Moscow, USSR 1989
Something is wrong. This large room, empty as the bottom of a swimming pool, is full as an egg. And everything it contains says something other than what it shows. The electric hand dryers and the no smoking sign indicate a public place, but everywhere else the signs of private space are multiplied: medicine cabinet, poster, sideboard, placemat, fruit, vases, plants. And it is indeed the strangeness and the slight discomfort of what we see: in these public toilets the hurried passage is transformed into a prolonged stay and the surreptitious and embarrassed glances which are usually exchanged there in stubborn and motionless contemplation.

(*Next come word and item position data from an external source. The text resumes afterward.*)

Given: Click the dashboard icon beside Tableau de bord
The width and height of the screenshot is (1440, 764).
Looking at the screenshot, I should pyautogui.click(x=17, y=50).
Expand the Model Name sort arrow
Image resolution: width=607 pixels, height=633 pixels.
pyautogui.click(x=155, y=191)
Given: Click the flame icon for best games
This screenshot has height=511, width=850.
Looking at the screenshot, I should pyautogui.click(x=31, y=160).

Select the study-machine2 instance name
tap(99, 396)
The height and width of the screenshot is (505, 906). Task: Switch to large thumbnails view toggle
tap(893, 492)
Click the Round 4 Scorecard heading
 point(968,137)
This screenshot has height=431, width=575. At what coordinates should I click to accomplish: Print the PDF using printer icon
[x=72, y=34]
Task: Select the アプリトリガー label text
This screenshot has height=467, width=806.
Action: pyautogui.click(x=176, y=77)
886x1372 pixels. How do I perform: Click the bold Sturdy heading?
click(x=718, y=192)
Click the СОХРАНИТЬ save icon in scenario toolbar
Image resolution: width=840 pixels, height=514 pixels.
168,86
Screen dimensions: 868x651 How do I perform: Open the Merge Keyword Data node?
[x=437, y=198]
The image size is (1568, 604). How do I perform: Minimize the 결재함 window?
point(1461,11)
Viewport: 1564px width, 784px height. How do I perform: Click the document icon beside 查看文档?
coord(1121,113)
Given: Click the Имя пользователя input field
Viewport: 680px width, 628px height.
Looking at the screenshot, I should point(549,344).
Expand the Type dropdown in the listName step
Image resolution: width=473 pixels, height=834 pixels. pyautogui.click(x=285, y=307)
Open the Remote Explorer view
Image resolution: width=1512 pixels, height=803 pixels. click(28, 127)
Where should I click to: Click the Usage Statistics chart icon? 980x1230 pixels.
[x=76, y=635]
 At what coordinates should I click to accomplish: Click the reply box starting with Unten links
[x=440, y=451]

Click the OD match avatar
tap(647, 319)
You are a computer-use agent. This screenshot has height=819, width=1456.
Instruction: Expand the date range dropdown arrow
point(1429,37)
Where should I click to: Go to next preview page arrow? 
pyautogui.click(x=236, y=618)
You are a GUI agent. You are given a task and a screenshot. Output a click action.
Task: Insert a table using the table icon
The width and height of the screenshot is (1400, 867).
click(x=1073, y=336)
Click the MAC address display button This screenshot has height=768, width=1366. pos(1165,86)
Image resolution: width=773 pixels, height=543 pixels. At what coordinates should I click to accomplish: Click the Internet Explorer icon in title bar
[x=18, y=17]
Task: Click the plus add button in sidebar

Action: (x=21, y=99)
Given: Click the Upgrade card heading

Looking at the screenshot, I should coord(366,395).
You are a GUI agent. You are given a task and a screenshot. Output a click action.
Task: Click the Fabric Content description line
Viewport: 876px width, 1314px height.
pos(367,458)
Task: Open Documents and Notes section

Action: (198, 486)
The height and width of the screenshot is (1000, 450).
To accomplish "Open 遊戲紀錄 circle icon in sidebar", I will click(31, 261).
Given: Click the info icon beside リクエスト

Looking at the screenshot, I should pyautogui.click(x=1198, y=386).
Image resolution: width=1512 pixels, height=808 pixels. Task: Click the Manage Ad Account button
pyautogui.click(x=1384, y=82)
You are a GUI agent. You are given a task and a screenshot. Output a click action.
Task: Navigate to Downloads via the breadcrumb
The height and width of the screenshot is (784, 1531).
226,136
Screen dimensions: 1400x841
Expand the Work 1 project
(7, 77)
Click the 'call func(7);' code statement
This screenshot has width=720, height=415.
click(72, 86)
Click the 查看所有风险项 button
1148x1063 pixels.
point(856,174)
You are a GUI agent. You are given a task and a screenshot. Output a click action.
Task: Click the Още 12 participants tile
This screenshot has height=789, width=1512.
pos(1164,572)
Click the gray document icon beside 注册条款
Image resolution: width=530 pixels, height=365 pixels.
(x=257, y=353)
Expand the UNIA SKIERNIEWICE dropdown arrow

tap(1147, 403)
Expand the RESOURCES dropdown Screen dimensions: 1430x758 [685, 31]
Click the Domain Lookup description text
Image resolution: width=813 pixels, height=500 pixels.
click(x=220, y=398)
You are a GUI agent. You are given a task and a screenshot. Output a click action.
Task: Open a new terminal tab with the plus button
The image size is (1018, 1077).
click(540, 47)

Amidst the vast grid of the tiles, airbrush-style blue lines capture the eye, blurring it, like television screens of old in the cold vibrations of cathodic snow. It looks like a closing trap: in the center, perfectly still in the middle of the lines of water where we lose our footing, the insect is waiting to catch us in the glue of the mirror.
The stranger who catches us in his net knows what to do: show a peaceful and round back, but stay on the alert. The way he has of dissociating himself in his reflection should put us on alert. We do not get used to this law of mirrors, it is insurmountable: how is it possible that this man looks us in the eye while turning his back to us? It is perhaps to dissipate the discomfort of this trap that we would prefer to see the impossible happen: his back still in the mirror, as in a painting by Magritte, not specular but fractal, the same empty scene reproduced infinity, so as not to have to be caught in this gaze which stops us by slipping away.
There is undoubtedly another address in this look, still contained in the title: Moscow, URSS, 1989. This image is also the commentary of the time. For those who remember it, the stranger who turns his back to us is a fairly faithful look-alike of Gorbachev and the decor made of screens and mirrors floating in the aquatic air is a fairly good image of Glasnost, a word that referred to the policy of “Transparency” and openness of the country at that time. The Russian is waiting, he has us in his sights, since nothing has moved here he has learned patience. His eyes slightly drooping and tired, he draws us into his decor, and what he says about transparency is thrown back in our faces by the old specular enigma worthy of a painting by Velázquez: looking straight ahead into the mirror. It is he we see and, believing we see him, it is he alone who is looking at us. Suffice to say that the Transparency promised for thirty-five years by the double and his clones is an endless game of mirrors. It even has a name, hidden in the decor, which says exactly of what we are the prey of. You have to look closely because you can hardly see it. It is written in full on a poster taped in the corner near the towel, that of a Russian pop group that was all the rage at the time: Мираж – the Mirage.
– Bertrand Schefer (unpublished text for the Eye of Photography / LE BAL)
Bertrand Schefer devoted his first works to the rediscovery of founding texts of the Italian Renaissance on the theory of the visual arts. Writer and director, he notably co-directed with Valérie Mréjen the films En ville (2011) and Enfant chéri (2016), and published by éditions P.O.L Cérémonie (2012), La Photo au-dessus du lit (2014) and Martin (2016).